Customer Churn in Telecommunications with atoti

Remediating attrition with predictive analytics

Advancement in technology and changes in users’ behaviour resulted in a high attrition rate for the telecommunication sector. Some contributing factors are:

  • with Mobile Number Portability (MNP), customers can easily switch to another provider while preserving their number
  • OTT players such as Netflix, Amazon Prime Video, Disney+ are bypassing the traditional operators network such as cable, broadcast and satellite television
  • OTT applications such as WhatsApp, Google Hangout, Skype are cannibalizing the paid voice and messaging services

Personally, I have churned three times in the last 2 years! I left the telco giant where I was a loyal customer for more than 10 years, and subscribed to a newbie player. Then I moved to my current no-contract plan that keeps me happy and is generous on the mobile data.

Business Motivation

Churn is a critical metric not just for the telcos, but for all subscription and SaaS companies as it tells us how departing customers affect the company’s monthly revenue and growth, which in turn impacts investors’ confidence in the company.

Let’s look at some important metrics that are impacted by churn:

  • Monthly Recurring Revenue (MRR) is the recurring revenue expected on monthly basis for the subscribed goods/services
  • Net Revenue Retention (NRR) measures the change in the MRR over the period (includes benefits from expansion)
  • Gross Revenue Retention (GRR) measures annual revenue earned from the business’ existing customer base (excludes benefits from expansion)

The GRR is a bit like a happiness indicator for the existing customers. 

Having high GRR shows that the company has high retention rates. Customers are happy with the services/products that they are provided with. Investors would be assured by this stability.
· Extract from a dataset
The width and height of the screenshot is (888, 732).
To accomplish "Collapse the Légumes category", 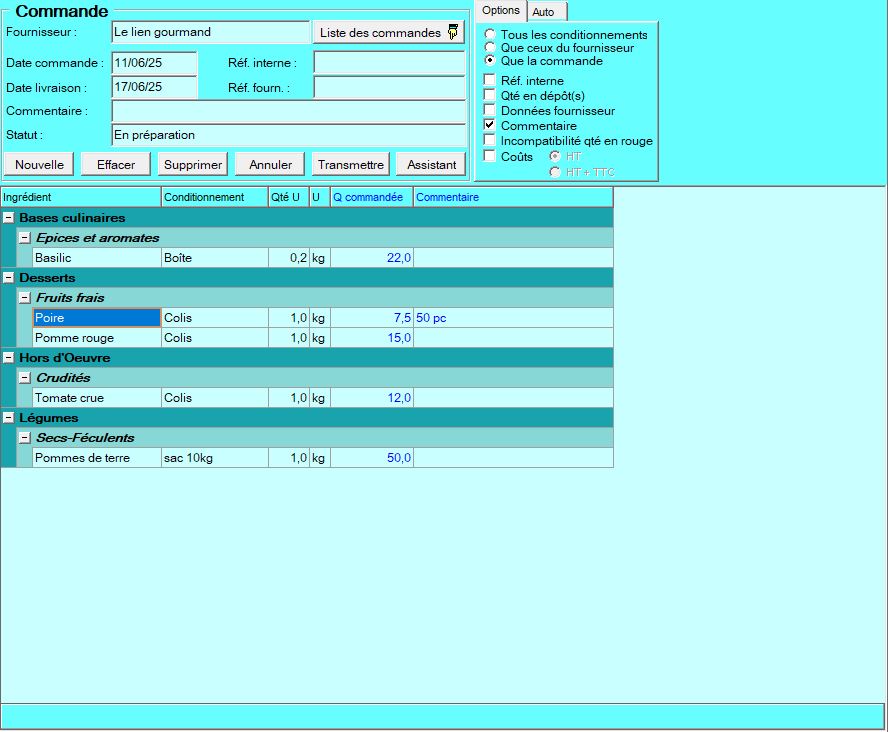I will (x=9, y=418).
If a company has high GRR and even higher NRR, it shows that on top of retaining existing customers, the company has grown its customer base further.

High NRR coupled with low GRR implies that although the company has acquired many new customers, it has low retention rates. So even if there is still revenue left over after the churn, there is high potential the new customers might churn too. The growth of the company becomes less predictable.

While it is important to acquire new customers in order to grow business, there are more perks that come with customer retention. Invesp has provided a good comparison between the two, showing that it can cost 5 times more to acquire new customers. Hence this article will focus on identifying the proportion of retention and acquisition in order to maintain a target NRR. 

Technical Motivation

We will explore the accuracy of 4 churn predictions presented in the Telco Customer Churn Prediction notebook from Kaggle:

  • Logistic Regression Prediction
  • Logistic Regression (SMOTE) Prediction
  • Naive Bayes Prediction
  • SVM Classifier Linear Prediction

With atoti, we will compare the performance of the four models in terms of the expenses spent to achieve a target NRR of 90%.

Leveraging on atoti’s simulation capability, we continue to explore the difference in the expenditure if we were to increase the NRR target, or the budget spent for acquisition.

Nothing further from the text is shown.